→ Consigne A
Traduisez en anglais cette phrase du texte sur la proposition du général Aoun : « C’est à cette condition seulement que les députés du CPL seraient disposés à prendre part à une séance électorale du Parlement pour élire le prochain chef de l’État. »

··· Texte source ···

La proposition avancée mercredi soir à la télévision par le général Michel Aoun en vue de mettre fin au boycottage par son bloc parlementaire de l’élection présidentielle semblait hier d’ores et déjà vouée au même sort négatif que ses initiatives précédentes, notamment celle relative à l’élection du président au suffrage universel.
En parfaite harmonie avec son discours en faveur du « recouvrement des droits des chrétiens » et de la « correction du déséquilibre » qui s’est installé, selon lui, depuis Taëf, le chef du CPL propose que les chefs de toutes les composantes politiques de la Chambre s’engagent par avance à limiter la course présidentielle aux deux candidats supposés les plus représentatifs sur le plan chrétien, Samir Geagea et lui-même.
C’est à cette condition seulement que les députés du CPL seraient disposés à prendre part à une séance électorale du Parlement pour élire le prochain chef de l’État.

··· Enregistrements fournis ···

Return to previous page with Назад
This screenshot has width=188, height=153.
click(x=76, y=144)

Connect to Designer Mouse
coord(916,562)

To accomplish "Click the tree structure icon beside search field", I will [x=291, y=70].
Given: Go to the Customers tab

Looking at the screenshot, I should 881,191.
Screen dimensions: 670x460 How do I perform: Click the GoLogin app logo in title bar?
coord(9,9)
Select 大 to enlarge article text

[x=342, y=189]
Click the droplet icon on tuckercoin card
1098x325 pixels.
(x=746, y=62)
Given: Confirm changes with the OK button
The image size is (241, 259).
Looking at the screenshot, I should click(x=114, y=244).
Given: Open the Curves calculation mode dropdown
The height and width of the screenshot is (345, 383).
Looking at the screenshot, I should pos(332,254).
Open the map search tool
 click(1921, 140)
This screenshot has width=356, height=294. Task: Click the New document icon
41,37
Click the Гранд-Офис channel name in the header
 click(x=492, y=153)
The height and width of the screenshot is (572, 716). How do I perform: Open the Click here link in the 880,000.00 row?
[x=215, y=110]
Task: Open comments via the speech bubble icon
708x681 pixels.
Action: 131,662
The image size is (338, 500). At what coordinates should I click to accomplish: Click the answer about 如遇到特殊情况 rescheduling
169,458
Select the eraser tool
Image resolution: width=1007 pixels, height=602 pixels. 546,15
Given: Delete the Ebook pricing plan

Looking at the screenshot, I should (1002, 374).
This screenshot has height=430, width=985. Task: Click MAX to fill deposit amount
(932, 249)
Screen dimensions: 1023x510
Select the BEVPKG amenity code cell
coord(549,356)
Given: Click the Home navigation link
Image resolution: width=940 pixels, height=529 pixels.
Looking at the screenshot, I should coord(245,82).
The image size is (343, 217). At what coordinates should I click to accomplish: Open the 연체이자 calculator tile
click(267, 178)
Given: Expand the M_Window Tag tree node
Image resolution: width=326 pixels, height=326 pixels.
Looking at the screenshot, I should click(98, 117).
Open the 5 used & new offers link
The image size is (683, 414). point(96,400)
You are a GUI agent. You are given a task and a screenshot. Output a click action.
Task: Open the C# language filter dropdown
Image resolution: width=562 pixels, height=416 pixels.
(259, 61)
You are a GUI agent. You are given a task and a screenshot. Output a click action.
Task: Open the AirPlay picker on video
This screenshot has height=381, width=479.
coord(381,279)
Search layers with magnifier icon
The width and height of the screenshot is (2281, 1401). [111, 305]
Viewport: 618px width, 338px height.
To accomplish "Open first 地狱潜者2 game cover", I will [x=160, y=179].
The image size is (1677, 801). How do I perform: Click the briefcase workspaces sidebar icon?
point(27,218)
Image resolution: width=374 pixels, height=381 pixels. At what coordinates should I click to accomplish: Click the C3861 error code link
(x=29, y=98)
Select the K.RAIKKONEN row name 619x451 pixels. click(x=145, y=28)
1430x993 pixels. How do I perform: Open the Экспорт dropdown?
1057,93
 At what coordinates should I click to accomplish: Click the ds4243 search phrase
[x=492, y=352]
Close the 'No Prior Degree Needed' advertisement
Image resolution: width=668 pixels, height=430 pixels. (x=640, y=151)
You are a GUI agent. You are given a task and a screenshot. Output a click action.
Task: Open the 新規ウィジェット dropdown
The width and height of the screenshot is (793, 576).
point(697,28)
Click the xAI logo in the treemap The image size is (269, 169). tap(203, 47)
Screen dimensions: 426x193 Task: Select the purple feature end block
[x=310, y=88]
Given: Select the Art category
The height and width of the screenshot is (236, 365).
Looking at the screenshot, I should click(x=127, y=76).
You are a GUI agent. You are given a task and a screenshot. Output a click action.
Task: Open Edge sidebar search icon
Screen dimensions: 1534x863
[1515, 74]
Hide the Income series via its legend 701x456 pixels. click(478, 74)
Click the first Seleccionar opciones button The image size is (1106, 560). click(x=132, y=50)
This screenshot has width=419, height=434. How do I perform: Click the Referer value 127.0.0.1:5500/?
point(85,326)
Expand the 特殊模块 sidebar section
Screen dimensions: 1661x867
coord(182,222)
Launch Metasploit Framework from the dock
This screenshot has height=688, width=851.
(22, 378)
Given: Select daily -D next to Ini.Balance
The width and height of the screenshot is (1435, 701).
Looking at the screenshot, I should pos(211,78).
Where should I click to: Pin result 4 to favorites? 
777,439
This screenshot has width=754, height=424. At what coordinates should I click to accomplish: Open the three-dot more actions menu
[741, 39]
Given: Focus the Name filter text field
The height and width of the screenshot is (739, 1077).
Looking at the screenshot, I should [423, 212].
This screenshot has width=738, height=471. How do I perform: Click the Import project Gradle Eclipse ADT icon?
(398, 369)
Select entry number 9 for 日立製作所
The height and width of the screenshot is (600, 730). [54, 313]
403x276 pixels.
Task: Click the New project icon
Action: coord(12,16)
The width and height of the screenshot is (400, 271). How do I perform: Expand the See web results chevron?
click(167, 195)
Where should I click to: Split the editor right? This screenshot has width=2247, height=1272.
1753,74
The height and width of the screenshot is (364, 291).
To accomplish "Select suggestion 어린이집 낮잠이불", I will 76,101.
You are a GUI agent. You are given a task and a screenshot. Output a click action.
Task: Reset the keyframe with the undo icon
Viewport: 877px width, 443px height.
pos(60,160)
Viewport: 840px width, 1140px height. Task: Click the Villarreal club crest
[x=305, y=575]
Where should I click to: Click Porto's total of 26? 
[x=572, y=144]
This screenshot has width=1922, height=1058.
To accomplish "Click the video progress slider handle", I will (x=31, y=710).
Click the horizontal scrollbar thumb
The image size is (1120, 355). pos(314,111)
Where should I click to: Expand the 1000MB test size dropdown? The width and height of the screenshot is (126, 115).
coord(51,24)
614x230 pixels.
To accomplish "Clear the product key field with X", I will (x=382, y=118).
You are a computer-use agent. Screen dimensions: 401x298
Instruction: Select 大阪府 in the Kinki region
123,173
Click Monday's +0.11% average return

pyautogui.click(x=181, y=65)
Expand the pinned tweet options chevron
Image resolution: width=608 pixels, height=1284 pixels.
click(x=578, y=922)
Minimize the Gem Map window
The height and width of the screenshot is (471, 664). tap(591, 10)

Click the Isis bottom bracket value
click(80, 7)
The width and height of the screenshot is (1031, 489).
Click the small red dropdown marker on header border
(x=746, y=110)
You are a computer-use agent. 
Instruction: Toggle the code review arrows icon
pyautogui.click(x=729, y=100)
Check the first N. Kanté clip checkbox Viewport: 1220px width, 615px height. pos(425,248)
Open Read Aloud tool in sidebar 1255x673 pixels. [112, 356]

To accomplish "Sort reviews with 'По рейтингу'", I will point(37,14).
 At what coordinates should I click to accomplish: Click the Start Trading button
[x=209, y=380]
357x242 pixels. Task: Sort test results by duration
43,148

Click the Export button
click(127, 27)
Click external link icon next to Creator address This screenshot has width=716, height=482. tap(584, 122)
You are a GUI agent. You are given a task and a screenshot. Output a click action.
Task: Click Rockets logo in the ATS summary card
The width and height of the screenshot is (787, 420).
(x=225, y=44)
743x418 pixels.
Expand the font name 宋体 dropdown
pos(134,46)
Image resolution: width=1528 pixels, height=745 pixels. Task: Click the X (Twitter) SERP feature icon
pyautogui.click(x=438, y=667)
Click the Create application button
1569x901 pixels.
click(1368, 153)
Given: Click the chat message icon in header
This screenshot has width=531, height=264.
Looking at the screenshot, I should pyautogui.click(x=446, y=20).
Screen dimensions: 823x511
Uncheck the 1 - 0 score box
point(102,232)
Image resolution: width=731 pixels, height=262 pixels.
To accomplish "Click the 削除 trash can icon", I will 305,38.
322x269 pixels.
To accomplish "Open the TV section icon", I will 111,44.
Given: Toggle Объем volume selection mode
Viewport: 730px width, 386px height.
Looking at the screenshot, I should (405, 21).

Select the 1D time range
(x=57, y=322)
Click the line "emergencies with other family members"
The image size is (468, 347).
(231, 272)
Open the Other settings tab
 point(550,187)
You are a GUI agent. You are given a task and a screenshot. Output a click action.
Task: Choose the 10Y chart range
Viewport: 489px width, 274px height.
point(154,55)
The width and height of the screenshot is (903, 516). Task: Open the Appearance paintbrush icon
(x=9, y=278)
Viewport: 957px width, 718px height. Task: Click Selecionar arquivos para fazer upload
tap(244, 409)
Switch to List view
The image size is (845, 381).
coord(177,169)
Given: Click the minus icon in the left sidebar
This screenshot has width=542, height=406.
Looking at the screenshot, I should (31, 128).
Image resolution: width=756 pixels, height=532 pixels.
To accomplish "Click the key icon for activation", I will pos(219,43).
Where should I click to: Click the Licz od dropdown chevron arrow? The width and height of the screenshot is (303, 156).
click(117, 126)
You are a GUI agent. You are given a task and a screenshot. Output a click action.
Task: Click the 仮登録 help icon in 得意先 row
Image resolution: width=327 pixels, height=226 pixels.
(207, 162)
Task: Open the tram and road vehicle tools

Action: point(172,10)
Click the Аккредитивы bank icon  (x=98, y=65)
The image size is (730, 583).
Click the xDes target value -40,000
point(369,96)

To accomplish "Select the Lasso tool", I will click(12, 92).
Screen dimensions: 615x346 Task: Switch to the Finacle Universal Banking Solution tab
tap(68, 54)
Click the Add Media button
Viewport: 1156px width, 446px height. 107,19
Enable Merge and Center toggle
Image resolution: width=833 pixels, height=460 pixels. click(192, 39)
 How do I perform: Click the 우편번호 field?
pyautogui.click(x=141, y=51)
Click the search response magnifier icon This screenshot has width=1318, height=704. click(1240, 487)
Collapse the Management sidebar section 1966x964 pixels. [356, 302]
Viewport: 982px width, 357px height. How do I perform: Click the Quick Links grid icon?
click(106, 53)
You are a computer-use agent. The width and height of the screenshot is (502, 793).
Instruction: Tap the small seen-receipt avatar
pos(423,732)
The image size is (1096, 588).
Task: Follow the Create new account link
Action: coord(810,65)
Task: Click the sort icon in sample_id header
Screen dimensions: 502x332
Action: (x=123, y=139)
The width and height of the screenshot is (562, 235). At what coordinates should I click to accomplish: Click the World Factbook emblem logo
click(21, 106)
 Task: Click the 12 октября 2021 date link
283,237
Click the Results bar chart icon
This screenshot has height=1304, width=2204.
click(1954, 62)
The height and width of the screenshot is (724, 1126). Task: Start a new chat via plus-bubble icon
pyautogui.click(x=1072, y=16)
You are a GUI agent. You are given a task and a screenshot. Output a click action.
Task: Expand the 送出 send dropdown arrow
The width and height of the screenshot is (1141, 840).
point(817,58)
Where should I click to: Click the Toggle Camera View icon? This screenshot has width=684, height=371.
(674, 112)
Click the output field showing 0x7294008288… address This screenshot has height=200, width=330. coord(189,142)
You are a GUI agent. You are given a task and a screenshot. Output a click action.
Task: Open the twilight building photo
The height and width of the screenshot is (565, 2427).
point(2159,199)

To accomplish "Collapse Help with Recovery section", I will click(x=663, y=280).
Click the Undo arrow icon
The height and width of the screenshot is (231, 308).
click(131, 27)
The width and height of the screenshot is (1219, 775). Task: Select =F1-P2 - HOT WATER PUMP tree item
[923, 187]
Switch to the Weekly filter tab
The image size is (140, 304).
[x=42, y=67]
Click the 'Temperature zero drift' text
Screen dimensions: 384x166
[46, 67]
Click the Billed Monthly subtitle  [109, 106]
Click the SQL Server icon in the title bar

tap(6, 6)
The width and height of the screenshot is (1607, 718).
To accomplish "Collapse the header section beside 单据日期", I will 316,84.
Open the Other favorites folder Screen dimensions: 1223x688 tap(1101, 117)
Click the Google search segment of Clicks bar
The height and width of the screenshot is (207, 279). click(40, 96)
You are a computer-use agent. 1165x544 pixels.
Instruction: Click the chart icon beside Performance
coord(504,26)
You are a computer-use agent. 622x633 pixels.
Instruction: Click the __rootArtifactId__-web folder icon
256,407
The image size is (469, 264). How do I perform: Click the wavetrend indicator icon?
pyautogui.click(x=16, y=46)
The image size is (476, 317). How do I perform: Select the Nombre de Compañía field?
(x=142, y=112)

···

→ Consigne B
Recopiez les enregistrements depuis leur début jusqu’à la ligne contenant "will [x=291, y=70]." incluse, en renommant "Designer Mouse" en "Designer Pen" sans rien modifier d’autre.

→ Solution proposée A
Only on this condition would the CPL deputies be willing to take part in an electoral session of Parliament to elect the next head of state.

→ Solution proposée B
Return to previous page with Назад
This screenshot has width=188, height=153.
click(x=76, y=144)

Connect to Designer Pen
coord(916,562)

To accomplish "Click the tree structure icon beside search field", I will [x=291, y=70].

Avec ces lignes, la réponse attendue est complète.